Dreamworks' movies mostly received some form of representation, even obscurer choices like Spirit: Stallion of the Cimarron and Sinbad: Legend of the Seven Seas. It surprised me to be reminded that Antz was actually the studio's first film, which meant that it positioned itself as an alternative to Pixar before going back and doing some more traditional 2D animation (like The Prince of Egypt, The Road to El Dorado and the two titles mentioned above). There were a few notable exceptions, however -- last year's hit Turbo was almost nowhere to be seen, and one of my favorite Dreamworks movies, Monsters vs. Aliens, was also absent. A couple of the sequels also didn't appear. While this did strike me with an instinct to nitpick, I guess it's also representative of just how much Dreamworks has actually outputted in the past 16 years.
As with any exhibit we attend with children, we didn't get to do or take in as much as we would have wanted before we left. But I commented to my wife that the virtual dragon ride was worth the price of admission alone. Having been queasy during it, I don't suppose she exactly agreed.
My quibbles with Dreamworks have rarely been with the actual animation, but more with the writing. I have always said that they just don't get the same quality writers as Disney/Pixar. Although Dreamworks might take this as less of an affront than if I said the reverse, that the animation looked shoddy, I suppose it's also a point of pride for them to have created characters and stories that have become beloved. Making something look good is one thing, but making us care intensely about that nice-looking this is the arguably harder task.

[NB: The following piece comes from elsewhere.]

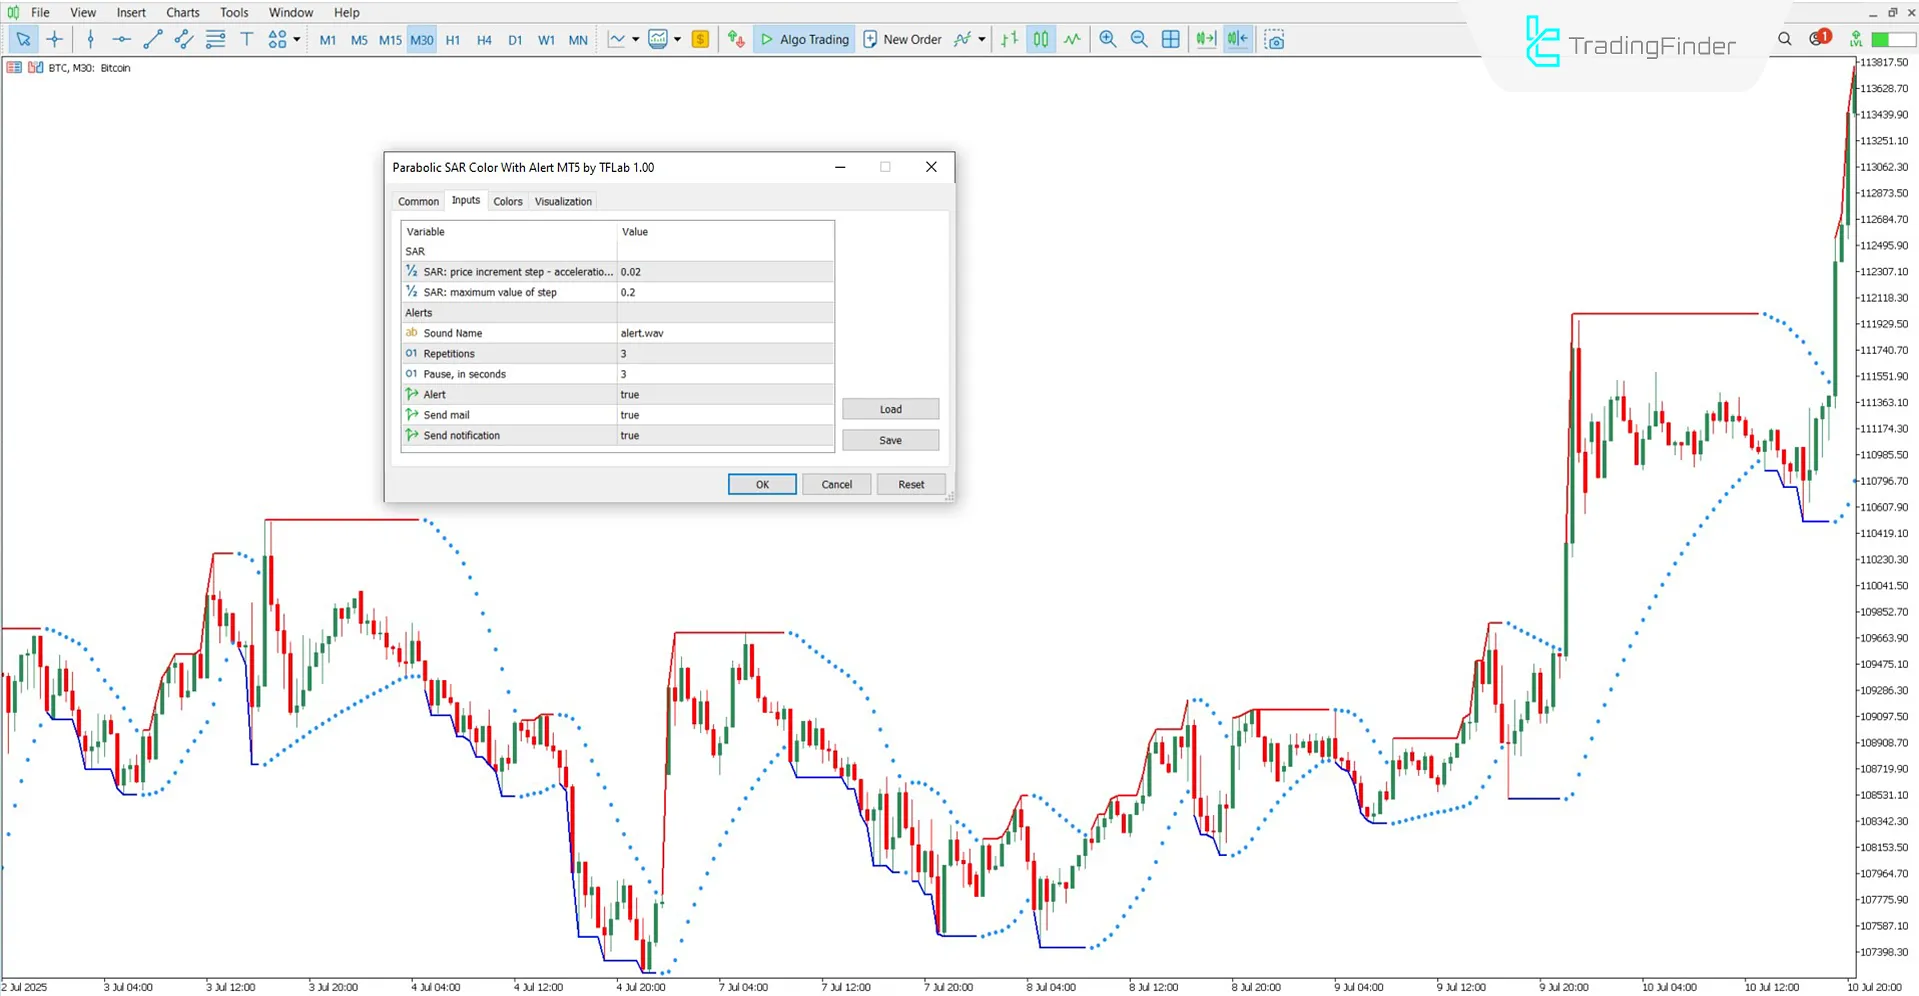
Task: Zoom in on the chart
Action: click(x=1107, y=39)
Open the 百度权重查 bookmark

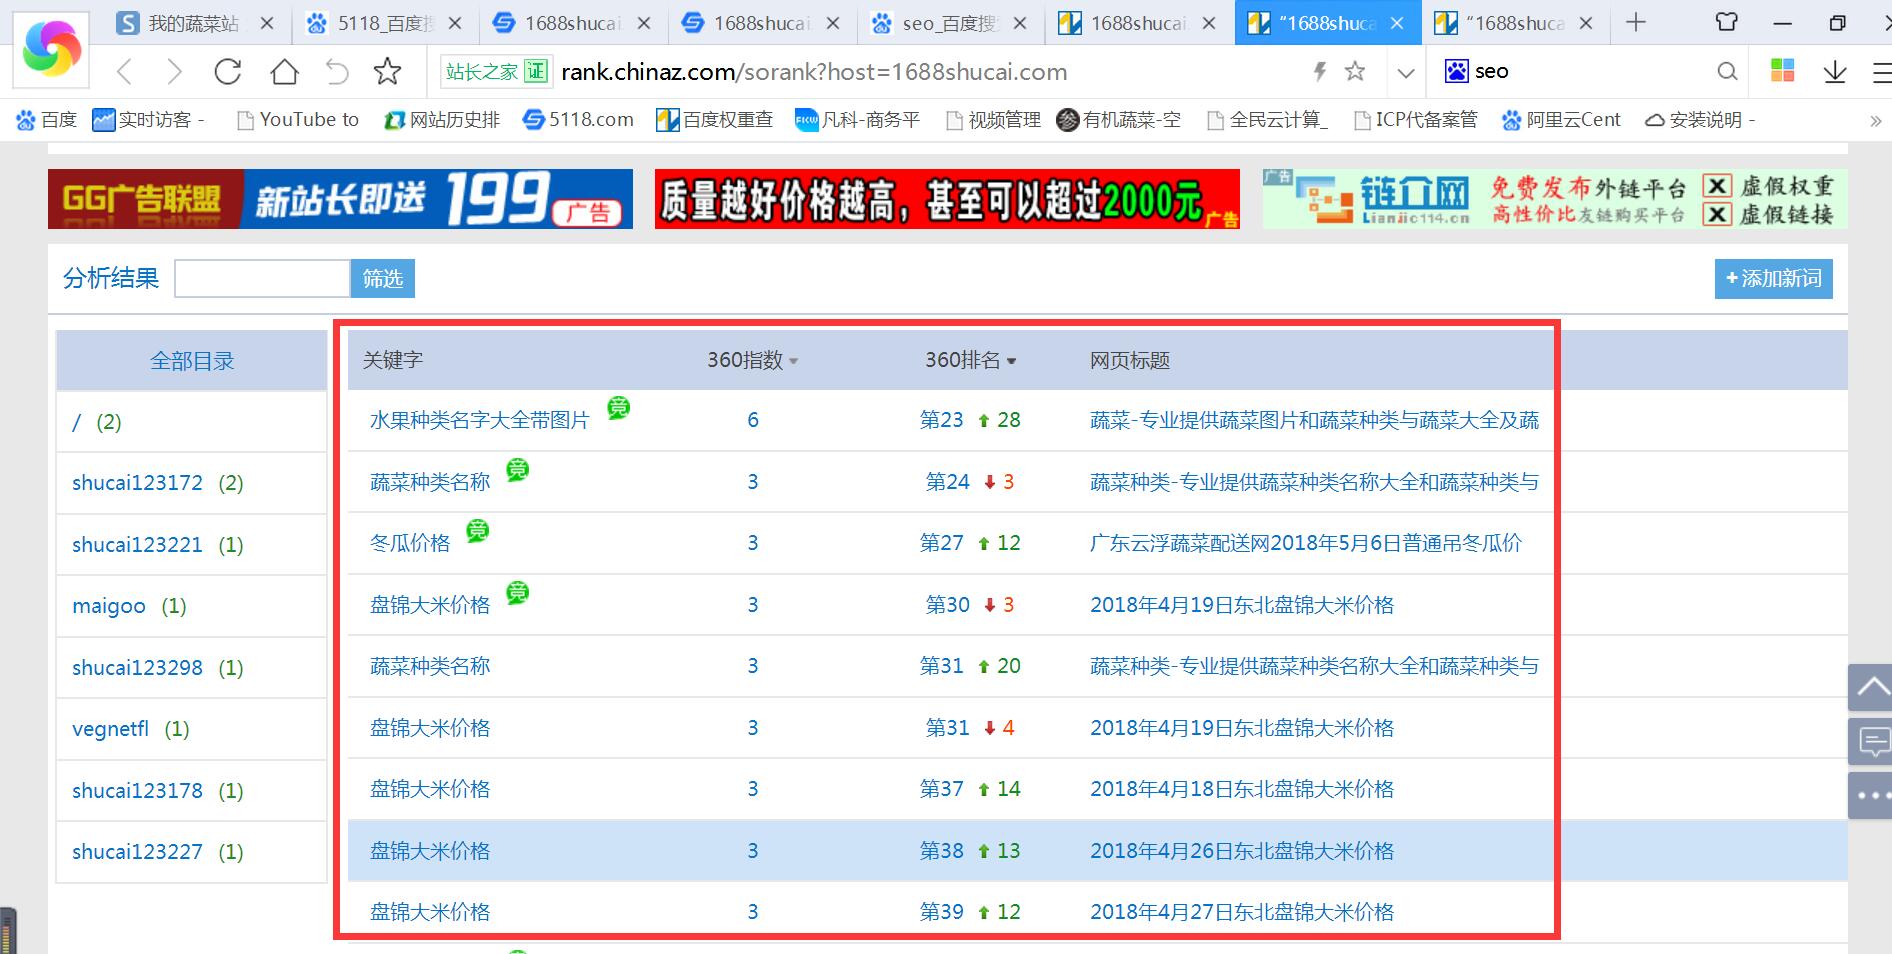pyautogui.click(x=714, y=119)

Looking at the body of work together, though, I did allow myself to get momentarily swept up in what Dreamworks has accomplished, and it made me eager to go back and watch a few of the films I haven't seen. They did a really good job with this exhibit and I am convinced that their catalogue is something to be genuinely proud of.
Yeah, they may be the Pepsi of animation. But when you're in a Pepsi mood, Pepsi can hit the spot.